## START
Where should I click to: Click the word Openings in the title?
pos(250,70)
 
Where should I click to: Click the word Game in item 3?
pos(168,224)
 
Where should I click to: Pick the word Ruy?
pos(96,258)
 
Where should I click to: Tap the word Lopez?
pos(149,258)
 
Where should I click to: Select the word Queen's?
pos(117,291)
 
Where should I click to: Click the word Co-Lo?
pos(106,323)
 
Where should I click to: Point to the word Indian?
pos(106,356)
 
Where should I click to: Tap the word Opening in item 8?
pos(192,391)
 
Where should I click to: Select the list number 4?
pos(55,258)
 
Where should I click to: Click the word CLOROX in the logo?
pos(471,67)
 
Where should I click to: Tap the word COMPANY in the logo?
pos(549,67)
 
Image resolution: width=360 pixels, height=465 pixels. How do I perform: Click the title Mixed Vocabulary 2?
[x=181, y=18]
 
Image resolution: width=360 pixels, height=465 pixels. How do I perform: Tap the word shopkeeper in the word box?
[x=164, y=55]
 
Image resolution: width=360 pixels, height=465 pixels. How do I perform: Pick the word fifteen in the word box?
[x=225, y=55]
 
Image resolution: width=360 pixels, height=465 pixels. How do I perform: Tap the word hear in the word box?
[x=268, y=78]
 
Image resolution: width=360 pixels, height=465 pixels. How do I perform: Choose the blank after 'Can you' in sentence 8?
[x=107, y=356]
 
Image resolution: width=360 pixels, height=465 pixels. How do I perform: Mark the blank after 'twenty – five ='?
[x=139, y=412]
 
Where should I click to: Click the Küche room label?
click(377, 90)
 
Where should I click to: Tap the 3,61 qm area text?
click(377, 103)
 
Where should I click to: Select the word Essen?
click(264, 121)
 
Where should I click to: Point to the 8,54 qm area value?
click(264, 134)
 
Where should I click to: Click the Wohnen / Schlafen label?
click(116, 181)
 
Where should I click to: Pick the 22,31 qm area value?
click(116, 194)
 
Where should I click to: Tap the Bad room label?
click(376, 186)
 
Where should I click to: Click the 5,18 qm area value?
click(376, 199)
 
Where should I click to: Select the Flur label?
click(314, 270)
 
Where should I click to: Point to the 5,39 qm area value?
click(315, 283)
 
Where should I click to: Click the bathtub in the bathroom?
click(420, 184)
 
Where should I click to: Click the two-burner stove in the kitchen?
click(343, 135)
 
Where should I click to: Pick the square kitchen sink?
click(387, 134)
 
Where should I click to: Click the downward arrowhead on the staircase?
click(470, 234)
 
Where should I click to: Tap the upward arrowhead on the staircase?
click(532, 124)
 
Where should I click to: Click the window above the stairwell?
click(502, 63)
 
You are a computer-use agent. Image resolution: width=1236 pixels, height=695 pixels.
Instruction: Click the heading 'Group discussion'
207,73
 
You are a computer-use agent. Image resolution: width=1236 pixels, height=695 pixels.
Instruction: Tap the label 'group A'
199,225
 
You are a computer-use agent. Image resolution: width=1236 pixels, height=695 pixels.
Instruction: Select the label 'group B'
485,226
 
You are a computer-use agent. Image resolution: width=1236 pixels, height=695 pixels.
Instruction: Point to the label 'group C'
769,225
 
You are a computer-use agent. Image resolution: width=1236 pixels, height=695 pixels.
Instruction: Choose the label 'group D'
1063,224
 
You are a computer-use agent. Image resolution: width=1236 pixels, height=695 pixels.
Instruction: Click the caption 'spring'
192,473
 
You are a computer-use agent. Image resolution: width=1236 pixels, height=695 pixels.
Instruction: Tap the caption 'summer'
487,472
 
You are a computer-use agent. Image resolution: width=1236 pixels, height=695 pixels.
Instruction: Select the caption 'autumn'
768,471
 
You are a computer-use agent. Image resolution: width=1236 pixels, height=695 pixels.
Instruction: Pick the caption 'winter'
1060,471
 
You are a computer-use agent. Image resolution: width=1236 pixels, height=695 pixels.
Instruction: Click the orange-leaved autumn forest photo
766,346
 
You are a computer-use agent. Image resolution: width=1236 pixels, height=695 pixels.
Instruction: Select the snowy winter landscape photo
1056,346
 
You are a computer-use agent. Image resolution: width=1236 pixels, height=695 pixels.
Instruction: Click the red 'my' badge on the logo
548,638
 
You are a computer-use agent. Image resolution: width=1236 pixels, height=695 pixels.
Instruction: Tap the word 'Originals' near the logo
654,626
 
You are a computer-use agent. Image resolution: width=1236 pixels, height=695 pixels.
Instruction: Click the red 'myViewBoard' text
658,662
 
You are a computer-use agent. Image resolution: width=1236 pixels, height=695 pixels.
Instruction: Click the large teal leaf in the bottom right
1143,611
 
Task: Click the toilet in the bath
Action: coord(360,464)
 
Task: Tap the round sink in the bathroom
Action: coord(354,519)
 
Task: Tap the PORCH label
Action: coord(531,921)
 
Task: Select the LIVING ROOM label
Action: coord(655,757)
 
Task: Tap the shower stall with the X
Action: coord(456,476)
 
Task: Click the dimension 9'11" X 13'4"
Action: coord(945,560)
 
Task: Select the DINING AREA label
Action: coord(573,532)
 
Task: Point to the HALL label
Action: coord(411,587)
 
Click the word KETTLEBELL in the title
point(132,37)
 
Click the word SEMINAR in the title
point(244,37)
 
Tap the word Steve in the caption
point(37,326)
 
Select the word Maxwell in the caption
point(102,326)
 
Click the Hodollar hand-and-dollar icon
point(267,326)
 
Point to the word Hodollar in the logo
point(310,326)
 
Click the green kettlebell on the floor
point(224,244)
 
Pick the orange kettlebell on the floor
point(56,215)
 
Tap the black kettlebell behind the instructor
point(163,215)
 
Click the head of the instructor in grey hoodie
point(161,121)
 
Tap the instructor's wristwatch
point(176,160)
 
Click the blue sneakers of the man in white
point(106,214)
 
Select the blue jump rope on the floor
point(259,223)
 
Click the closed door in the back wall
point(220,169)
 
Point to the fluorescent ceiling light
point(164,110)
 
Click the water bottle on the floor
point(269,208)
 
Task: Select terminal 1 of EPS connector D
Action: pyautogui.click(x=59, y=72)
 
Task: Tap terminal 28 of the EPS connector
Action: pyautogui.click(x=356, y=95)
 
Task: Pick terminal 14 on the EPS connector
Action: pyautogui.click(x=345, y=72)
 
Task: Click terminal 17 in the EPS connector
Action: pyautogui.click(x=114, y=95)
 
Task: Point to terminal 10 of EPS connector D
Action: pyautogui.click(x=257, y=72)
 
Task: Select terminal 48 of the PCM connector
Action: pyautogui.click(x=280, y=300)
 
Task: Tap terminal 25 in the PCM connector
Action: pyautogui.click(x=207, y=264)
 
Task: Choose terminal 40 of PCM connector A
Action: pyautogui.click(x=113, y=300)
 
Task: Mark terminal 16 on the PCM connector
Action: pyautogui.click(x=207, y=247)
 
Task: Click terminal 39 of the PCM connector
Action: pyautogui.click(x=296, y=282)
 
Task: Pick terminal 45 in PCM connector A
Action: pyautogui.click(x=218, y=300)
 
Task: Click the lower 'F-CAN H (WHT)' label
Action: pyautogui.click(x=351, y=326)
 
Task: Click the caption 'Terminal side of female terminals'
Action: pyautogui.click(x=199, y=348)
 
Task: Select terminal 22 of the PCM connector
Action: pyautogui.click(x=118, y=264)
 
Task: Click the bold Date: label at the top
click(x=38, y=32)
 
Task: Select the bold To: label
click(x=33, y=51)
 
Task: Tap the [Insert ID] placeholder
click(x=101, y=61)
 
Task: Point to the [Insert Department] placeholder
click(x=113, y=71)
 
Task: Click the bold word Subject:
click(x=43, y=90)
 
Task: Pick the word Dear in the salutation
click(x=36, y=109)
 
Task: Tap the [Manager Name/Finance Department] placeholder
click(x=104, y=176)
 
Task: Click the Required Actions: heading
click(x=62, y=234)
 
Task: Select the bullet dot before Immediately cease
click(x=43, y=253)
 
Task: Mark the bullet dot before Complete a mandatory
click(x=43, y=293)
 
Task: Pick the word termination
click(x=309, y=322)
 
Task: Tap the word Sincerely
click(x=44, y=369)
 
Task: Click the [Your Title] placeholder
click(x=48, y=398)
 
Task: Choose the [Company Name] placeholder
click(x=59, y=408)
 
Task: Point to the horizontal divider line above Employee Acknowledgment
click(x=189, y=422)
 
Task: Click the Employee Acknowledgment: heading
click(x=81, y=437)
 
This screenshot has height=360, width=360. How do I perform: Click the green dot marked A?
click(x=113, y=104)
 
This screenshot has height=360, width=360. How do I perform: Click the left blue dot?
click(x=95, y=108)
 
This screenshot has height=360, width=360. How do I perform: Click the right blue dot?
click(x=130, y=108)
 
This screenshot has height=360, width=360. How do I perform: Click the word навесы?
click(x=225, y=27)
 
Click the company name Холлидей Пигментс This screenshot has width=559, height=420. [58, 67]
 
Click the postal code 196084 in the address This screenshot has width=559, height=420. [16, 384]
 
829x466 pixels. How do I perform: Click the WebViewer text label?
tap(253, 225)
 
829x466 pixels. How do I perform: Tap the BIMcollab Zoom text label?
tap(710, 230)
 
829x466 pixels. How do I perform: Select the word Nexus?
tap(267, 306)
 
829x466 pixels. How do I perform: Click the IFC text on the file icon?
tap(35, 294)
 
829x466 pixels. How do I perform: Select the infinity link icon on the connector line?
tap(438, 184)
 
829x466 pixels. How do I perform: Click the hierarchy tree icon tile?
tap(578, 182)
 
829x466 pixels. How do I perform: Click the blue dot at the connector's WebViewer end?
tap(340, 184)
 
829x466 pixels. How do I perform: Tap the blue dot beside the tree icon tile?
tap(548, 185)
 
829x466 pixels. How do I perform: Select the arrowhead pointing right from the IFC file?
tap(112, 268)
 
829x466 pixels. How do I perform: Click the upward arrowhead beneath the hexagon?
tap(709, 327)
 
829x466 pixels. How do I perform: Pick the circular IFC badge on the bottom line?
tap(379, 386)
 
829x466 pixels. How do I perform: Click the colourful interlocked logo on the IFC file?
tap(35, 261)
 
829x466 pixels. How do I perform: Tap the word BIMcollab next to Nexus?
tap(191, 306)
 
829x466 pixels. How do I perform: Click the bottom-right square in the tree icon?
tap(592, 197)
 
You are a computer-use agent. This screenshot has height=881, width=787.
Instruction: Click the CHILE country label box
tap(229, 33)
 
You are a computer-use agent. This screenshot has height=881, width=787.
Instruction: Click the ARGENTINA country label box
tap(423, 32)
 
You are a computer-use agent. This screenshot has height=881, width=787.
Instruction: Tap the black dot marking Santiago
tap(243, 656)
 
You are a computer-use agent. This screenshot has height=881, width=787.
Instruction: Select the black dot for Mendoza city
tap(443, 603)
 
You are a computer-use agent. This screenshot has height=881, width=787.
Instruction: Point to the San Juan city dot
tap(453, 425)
## END
(Do this)
Reproduce the rows above verbatim, starting with the first line and going on through the line that contains "pos(192,391)", including that line.

(Problem solution)
Where should I click to: Click the word Openings in the title?
pos(250,70)
 
Where should I click to: Click the word Game in item 3?
pos(168,224)
 
Where should I click to: Pick the word Ruy?
pos(96,258)
 
Where should I click to: Tap the word Lopez?
pos(149,258)
 
Where should I click to: Select the word Queen's?
pos(117,291)
 
Where should I click to: Click the word Co-Lo?
pos(106,323)
 
Where should I click to: Point to the word Indian?
pos(106,356)
 
Where should I click to: Tap the word Opening in item 8?
pos(192,391)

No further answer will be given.